Friday, June 10, 2011

F.A.Q. The one I don't want to answer

A month or so ago, I posted some F.A.Q. that I can answer.  But there are a lot of questions about Aurelia that I can't answer.  I know people have good intentions.  And I know that they don't realize certain questions cause a little internal grimace, or wince, or tear.  Some of the questions I get asked I don't want to answer or think about.  Some of these questions I just can't answer.  And here's my disclaimer: If you've asked one of these questions, don't feel bad because the nature of frequently asked questions points to you not being the first person to ask the question.  You're not the only.  I've probably asked the same question too.  And now I'm going to try and answer some of the F.A.Q. that I don't have answers too.

Grimace

Do you know what caused it?
Believe me, I've asked myself this question many times (more on that another day).  The dry, medical answer is no.  The doctors we have talked to about causes can only hypothesize since there was no clear, "aha" moment that points to how Aurelia ended up with hydrocephalus.  There was no infection, no drug use, no genetic reason.  One thing that has been brought up repeatedly is whether there was any intrauterine vascular trauma.  From what I've read, we're talking a baseball bat to the tummy type trauma.  And I had no stair falls, no car accidents, no bumps or bruises (except the ones from Baby Hawk on the inside!).  The reason they bring this up is along with the hydrocephalus, she had a small hemorrhage in her brain and other areas of her brain that are getting less blood than they should.  This could reflect trauma.  The answer to this questions contains words like "could" or "might" or "maybe" or "possibly."  Ultimately, it's just one of those things and we don't know what caused it.

Wince


What are babies doing at 8 months? OR Is she rolling over, sitting, crawling, waving, high fiving, talking, walking, signing, singing, reading, solving math problems yet?
I have a feeling that most mothers get this question in some form.  And it's probably not a difficult question to answer for mother's of neurotypical babies.  This question usually comes from people that don't know our situation.  And I have no idea how to discreetly avoid opening the can of worms that is the answer to this question.  I mean, does the lady in the grocery store checkout line really want a 15 minute explanation to why my 9 month old isn't doing things a 3 month old can do?  Do I answer with what neurotypical babies are doing?  Do I answer with what Aurelia's doing and brace for more questions or hope they're clueless on baby milestones?  Do I say that my daughter has special needs?  I usually take the route of avoidance.

Tear


Does your baby have issues? OR Is everything alright with your baby?
Honestly, people usually ask these questions because of the helmet.  And these people are usually complete strangers that have no tact and think that Macy's is an appropriate place for clueless questions.  But that doesn't take away the sting.  And how in the world do I answer?  Seriously, I'm taking suggestions from the gallery.  I want to show poise and grace, but I also want to let them know there are more appropriate ways to ask things.

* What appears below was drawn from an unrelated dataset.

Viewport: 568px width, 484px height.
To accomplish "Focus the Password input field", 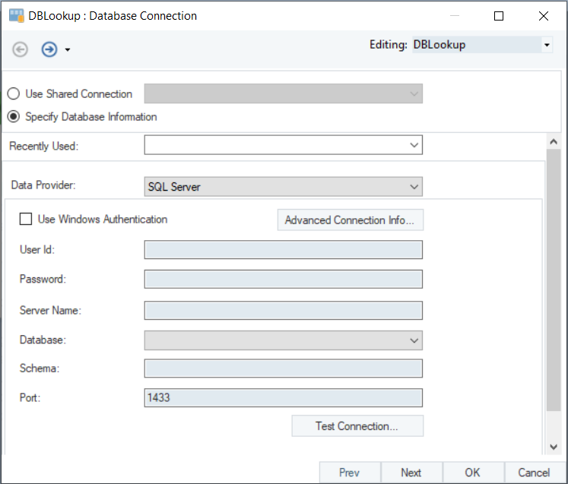I will pos(283,280).
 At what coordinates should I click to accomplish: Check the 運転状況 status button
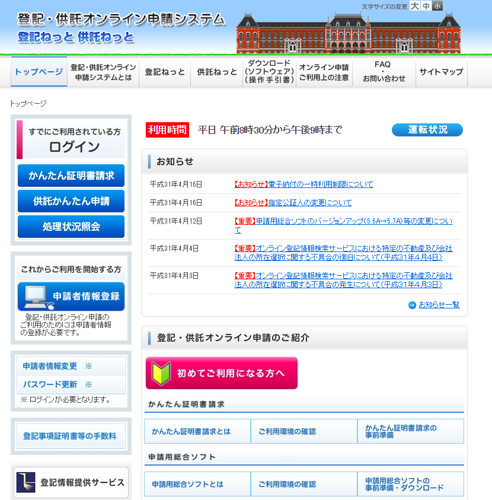[427, 130]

Are you still planning to move overseas?
Most of you are aware that before we had Aurelia, we lived in Central Asia.  And our plan was to go back, or to someplace similar after she was born.  These plans were formulated before words like hydrocephalus, CVI, and early intervention were part of our daily vocab.  Before we had biweekly physical therapy appointments and a billion different specialists.  Actually, hydrocephalus entered our world one year ago next Thursday.  Things seemed a lot more black and white before.  And we grieve the loss of "our plans" to a degree.  We also celebrate that God has far greater plans for us!  And we also rest in the unknowns and wait on a known God.  It would be safe to say that our plans are delayed. . . not cancelled, just delayed.  Our medical team has said we need to stay put for 3 years at the least, 5 years more likely.  And if and when we do head out, it will be someplace with a pediatric neurosurgery unit and great health resources for our little lady.

BUT we are going to Switzerland on Sunday!  So, I should close this out and pack!